Brief ->
For each line below with the word "will", write out a copy.

Information given ->
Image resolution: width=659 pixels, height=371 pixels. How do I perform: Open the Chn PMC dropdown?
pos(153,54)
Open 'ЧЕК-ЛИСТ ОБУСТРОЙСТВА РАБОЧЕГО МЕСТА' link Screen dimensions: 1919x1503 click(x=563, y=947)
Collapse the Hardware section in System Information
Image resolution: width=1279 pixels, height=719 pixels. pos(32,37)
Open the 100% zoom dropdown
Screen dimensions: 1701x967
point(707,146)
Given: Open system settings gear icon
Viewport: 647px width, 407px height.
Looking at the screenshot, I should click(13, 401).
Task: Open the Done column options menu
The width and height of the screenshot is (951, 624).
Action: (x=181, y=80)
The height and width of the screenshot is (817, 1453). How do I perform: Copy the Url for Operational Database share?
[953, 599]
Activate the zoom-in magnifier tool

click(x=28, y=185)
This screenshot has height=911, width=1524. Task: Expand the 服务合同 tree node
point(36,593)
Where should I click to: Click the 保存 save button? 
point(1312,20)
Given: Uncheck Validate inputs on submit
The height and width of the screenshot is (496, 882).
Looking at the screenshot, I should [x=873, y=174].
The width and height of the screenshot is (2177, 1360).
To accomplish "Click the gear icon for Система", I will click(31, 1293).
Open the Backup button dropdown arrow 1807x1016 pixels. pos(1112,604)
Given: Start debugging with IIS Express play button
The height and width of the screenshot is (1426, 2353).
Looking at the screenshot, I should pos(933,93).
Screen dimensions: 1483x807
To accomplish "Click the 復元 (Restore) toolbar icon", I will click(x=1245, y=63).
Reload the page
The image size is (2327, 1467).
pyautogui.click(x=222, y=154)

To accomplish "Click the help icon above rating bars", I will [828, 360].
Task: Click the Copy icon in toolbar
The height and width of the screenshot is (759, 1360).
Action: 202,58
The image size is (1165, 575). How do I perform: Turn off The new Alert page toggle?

Your response ->
To accomplish "Click the gear icon for Система", I will click(31, 1293).
To accomplish "Click the 復元 (Restore) toolbar icon", I will click(x=1245, y=63).
To accomplish "Click the help icon above rating bars", I will [828, 360].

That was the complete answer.